**THE TASK**
Search the data for "Uncheck". Return each matching line.

━━━━

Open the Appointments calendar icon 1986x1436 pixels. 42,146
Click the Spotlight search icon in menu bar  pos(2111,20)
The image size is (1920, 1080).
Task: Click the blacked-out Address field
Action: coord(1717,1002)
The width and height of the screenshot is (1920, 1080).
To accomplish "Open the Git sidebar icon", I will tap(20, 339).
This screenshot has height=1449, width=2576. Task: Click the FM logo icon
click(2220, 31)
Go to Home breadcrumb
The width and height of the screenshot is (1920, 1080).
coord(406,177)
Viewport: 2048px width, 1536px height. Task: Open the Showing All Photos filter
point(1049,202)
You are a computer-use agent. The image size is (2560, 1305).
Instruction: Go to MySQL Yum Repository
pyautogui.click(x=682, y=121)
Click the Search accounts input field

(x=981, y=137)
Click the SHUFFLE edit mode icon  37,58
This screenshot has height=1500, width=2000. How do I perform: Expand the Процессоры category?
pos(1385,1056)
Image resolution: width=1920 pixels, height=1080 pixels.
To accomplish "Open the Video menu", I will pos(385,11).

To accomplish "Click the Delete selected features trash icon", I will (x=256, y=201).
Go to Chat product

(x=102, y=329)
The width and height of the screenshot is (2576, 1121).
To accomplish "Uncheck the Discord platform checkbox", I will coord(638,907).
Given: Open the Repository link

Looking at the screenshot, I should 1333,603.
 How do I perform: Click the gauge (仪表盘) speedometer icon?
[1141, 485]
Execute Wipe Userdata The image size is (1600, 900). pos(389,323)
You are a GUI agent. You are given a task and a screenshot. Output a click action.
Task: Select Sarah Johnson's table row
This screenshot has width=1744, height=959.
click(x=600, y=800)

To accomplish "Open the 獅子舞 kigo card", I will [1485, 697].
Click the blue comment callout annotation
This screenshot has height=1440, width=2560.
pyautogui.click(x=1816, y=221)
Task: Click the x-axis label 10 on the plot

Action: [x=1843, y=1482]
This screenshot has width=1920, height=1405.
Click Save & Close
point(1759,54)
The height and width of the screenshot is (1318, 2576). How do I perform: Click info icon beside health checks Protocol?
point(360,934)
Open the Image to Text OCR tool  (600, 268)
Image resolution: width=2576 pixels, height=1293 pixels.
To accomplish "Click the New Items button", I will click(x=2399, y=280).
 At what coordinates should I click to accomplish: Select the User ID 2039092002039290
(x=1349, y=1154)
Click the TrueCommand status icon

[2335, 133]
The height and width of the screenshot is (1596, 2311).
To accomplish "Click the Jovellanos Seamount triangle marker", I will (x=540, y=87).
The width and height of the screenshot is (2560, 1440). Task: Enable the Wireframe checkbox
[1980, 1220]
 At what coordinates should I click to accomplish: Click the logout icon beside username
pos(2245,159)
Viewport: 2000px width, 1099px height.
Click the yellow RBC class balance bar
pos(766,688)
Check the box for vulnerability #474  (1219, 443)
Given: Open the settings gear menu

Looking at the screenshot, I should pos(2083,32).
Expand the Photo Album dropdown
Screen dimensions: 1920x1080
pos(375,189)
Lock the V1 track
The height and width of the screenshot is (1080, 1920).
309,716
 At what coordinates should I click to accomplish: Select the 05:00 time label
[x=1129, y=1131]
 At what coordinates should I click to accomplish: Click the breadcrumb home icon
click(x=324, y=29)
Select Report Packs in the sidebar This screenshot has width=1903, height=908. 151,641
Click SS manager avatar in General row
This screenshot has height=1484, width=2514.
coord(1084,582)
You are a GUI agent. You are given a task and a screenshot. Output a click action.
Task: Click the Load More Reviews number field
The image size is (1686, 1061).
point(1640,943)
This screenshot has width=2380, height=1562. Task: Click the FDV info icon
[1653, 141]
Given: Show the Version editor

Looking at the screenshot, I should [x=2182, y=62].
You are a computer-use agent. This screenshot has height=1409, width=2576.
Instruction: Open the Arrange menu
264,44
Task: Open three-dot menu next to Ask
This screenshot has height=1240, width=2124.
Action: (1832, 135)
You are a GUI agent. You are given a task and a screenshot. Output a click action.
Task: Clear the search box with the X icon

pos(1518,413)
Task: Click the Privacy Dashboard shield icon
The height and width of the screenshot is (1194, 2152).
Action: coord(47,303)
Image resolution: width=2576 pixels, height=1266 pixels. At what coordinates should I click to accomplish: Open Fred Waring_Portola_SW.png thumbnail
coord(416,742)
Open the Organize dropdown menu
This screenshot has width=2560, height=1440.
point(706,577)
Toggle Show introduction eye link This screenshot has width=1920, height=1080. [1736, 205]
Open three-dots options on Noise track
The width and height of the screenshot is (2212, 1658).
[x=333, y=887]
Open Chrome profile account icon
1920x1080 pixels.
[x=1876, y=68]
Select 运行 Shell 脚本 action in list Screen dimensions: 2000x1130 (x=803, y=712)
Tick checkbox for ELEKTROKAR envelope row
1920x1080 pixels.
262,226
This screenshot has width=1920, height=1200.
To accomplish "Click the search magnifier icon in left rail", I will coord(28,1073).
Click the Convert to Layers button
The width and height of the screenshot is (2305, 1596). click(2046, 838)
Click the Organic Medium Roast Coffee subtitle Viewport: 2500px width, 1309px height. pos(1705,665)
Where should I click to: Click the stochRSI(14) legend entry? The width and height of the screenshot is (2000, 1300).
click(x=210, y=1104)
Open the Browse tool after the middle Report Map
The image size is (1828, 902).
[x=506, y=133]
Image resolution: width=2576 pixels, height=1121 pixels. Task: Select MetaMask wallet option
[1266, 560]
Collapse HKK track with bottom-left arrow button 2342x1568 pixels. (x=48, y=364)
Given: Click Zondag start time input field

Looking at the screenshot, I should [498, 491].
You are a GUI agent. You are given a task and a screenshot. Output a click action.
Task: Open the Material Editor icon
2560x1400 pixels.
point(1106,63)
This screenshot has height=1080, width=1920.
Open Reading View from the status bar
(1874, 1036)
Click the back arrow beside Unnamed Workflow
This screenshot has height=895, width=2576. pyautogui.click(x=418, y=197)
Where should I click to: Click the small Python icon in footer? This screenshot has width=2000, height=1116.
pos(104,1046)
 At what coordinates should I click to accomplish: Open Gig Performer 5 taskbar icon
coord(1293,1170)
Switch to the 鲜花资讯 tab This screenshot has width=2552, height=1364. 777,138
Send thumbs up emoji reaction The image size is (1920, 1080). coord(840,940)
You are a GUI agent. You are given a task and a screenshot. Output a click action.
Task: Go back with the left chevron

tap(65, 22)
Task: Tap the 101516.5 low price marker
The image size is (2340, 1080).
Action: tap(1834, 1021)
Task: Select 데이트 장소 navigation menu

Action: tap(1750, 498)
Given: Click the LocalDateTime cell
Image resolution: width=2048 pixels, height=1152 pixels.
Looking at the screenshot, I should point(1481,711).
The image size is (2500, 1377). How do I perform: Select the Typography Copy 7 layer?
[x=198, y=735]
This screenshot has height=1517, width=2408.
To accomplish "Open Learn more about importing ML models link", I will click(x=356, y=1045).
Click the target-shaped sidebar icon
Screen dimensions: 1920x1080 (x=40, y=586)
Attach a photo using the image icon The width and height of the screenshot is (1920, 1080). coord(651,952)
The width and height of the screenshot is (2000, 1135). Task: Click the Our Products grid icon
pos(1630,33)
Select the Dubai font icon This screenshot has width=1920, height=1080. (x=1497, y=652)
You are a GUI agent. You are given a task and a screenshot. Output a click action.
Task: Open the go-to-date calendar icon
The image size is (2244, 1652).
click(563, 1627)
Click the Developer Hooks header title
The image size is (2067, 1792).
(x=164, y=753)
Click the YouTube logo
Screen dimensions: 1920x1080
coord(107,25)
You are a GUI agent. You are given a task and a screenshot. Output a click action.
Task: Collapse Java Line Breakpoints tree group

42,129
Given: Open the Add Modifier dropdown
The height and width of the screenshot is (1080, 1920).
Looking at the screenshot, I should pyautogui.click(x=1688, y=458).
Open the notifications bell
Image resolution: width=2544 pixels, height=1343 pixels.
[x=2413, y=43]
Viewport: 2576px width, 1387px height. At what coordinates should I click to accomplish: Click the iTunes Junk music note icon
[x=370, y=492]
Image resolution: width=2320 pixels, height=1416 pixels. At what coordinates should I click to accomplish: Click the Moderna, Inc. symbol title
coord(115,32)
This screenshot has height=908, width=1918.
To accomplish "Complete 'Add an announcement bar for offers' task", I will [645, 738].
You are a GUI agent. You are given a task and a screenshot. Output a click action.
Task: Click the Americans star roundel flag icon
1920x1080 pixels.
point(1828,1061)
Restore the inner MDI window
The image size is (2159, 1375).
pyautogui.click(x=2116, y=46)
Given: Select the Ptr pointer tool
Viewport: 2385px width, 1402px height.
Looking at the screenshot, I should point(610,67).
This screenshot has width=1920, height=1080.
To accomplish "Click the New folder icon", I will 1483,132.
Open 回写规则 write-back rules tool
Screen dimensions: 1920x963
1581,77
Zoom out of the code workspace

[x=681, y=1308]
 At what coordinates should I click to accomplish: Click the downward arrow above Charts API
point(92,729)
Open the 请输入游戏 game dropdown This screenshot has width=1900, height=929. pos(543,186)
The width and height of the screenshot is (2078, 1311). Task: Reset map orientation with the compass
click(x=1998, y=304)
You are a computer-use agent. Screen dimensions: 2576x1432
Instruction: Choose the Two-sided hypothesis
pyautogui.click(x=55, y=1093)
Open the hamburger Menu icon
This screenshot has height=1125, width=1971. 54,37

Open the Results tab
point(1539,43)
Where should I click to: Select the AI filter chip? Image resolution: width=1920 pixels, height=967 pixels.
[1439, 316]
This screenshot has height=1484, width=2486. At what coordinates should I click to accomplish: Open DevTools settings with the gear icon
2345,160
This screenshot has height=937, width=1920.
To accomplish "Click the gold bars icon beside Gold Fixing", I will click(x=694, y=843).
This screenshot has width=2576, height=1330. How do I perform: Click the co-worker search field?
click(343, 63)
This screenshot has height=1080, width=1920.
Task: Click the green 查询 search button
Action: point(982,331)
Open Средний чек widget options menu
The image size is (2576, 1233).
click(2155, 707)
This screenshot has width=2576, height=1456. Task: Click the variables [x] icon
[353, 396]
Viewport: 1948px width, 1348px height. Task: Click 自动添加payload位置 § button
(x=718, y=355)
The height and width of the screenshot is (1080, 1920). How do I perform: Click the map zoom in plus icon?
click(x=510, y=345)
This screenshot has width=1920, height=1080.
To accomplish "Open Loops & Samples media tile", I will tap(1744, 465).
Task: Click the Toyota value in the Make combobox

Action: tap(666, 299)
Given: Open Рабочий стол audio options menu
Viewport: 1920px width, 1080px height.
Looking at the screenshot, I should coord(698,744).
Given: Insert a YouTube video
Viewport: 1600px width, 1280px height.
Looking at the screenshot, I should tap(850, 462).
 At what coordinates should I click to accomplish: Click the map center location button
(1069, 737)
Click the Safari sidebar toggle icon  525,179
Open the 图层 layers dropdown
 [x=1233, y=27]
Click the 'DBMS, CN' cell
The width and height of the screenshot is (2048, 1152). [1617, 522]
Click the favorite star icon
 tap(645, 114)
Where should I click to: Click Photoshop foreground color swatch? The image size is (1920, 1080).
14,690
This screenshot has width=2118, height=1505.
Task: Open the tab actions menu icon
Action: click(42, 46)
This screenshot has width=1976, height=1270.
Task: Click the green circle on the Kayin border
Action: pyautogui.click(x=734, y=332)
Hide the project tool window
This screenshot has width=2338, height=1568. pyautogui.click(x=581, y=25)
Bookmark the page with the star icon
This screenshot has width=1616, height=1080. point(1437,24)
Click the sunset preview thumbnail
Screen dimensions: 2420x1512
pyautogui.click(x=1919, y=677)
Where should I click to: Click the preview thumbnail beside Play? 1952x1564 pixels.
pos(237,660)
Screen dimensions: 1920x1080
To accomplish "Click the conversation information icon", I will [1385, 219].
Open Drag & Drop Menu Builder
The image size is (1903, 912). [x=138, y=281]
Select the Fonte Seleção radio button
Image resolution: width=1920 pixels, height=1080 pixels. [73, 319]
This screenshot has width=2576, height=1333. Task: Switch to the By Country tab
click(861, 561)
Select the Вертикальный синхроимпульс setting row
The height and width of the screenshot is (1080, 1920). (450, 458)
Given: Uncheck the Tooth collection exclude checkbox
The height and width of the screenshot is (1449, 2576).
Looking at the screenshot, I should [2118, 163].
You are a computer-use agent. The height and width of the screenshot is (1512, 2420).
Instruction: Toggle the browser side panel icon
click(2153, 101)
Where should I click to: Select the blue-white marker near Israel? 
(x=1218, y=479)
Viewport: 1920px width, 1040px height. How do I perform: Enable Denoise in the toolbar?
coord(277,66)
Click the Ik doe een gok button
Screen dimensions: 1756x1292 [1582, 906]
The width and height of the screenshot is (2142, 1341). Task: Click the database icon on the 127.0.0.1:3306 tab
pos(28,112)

━━━━

**TASK OUTPUT**
To accomplish "Uncheck the Discord platform checkbox", I will coord(638,907).
Given: Uncheck the Tooth collection exclude checkbox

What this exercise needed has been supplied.